--- To do ---
Reproduce exactly the lines below from the one containing "Media (31, 1519)" through the one containing "Privacy Policy (111, 1896)", including both, and nothing else.

--- Dataset records ---
-=-=-=-=-
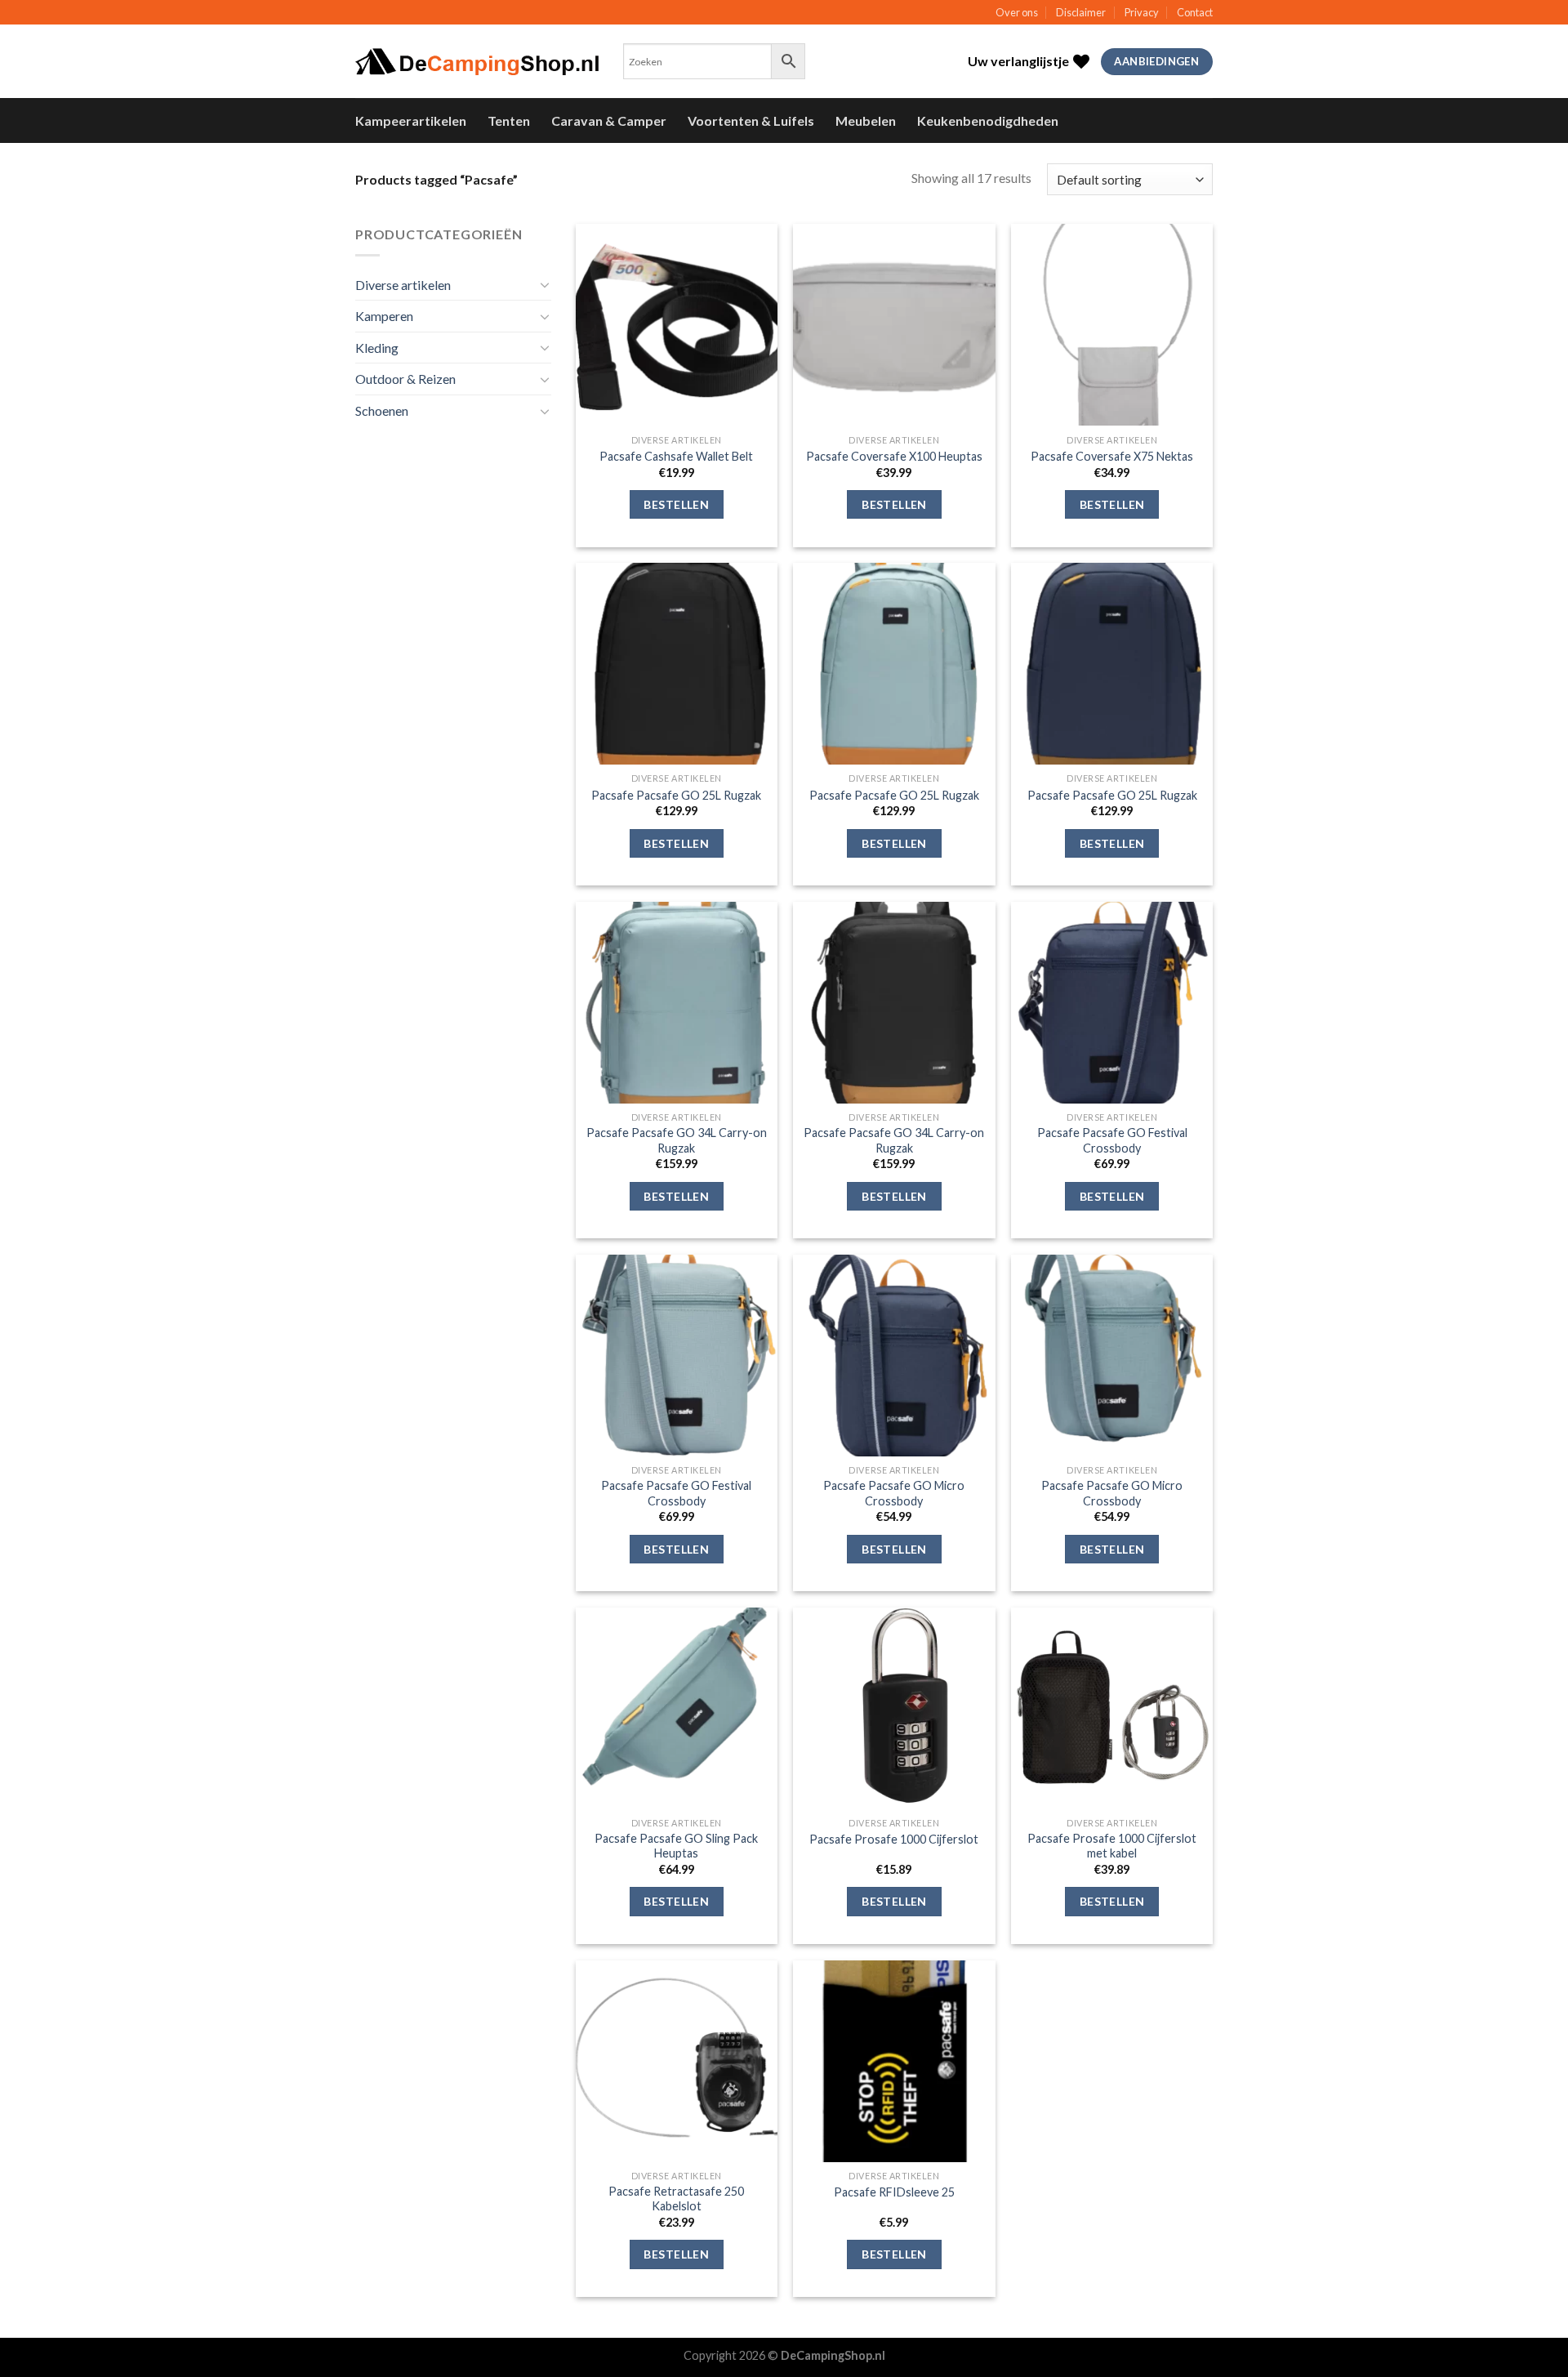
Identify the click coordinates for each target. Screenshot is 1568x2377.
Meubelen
-=-=-=-=-
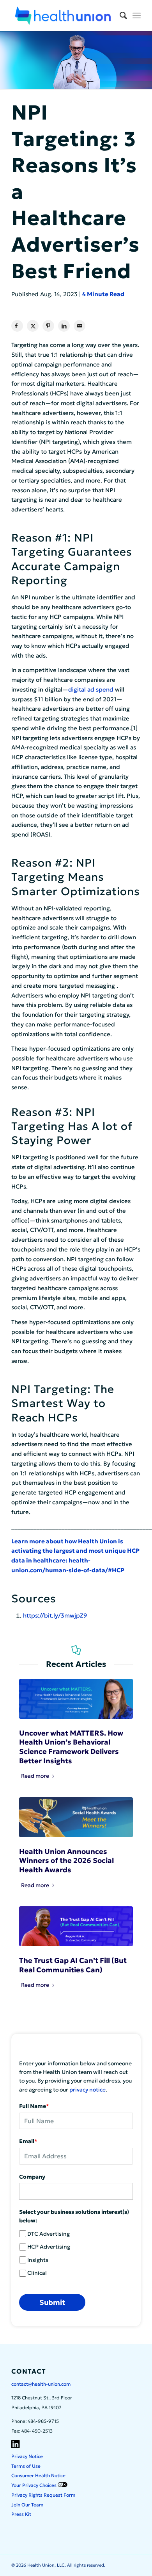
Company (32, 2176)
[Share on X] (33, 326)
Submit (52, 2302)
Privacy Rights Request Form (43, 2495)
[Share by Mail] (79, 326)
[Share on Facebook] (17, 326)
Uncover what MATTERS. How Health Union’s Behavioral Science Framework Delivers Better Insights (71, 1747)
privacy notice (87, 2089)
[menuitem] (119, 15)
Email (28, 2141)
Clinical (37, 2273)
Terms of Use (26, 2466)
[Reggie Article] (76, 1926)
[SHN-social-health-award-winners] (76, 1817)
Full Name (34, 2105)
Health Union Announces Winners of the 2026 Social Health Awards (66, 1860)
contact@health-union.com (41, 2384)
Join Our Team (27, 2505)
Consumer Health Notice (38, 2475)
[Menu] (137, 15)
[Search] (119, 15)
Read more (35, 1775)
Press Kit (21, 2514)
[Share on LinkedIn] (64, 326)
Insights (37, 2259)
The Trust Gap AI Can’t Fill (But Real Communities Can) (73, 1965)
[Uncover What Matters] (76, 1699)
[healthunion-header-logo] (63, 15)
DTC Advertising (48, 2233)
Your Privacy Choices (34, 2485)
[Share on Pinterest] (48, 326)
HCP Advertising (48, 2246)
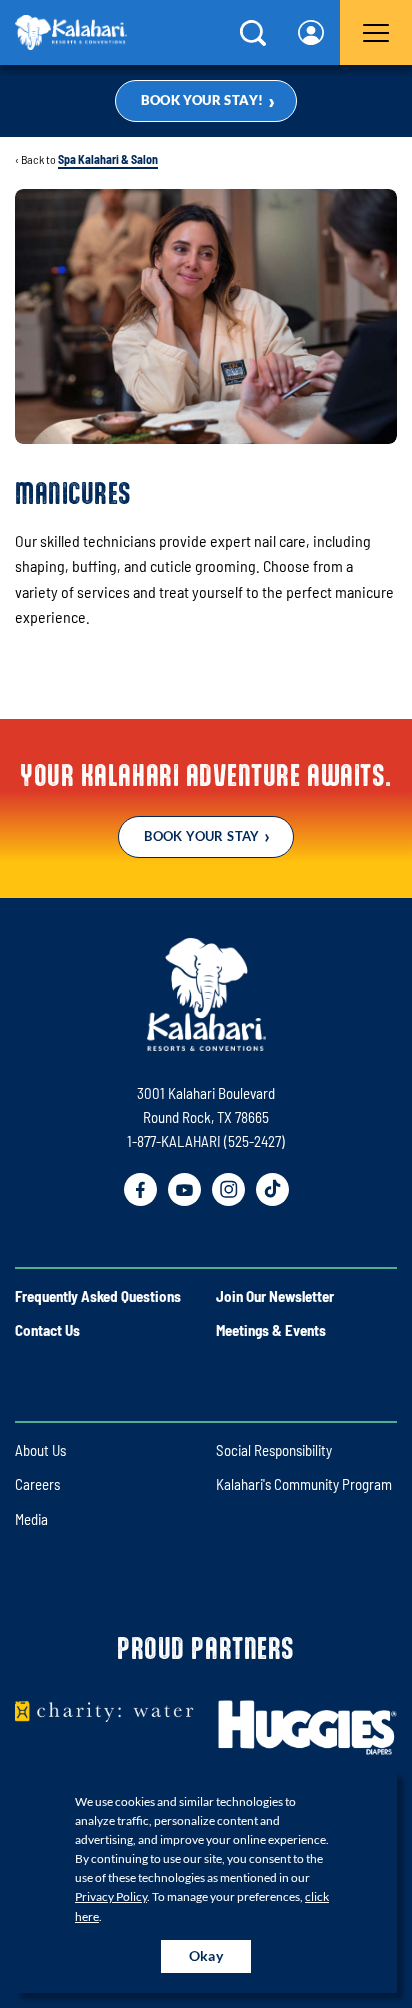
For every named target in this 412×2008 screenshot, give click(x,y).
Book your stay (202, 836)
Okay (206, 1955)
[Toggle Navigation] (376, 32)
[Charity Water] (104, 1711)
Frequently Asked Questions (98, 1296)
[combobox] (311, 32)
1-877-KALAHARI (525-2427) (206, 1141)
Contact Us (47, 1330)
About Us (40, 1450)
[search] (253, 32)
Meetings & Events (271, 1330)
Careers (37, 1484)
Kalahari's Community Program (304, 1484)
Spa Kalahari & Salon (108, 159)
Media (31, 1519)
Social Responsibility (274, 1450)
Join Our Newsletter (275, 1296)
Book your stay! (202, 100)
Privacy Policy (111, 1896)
-=-=-=-=-
--- Response to the task ---
Media (31, 1519)
Social Responsibility (274, 1450)
Join Our Newsletter (275, 1296)
Book your stay! (202, 100)
Privacy Policy (111, 1896)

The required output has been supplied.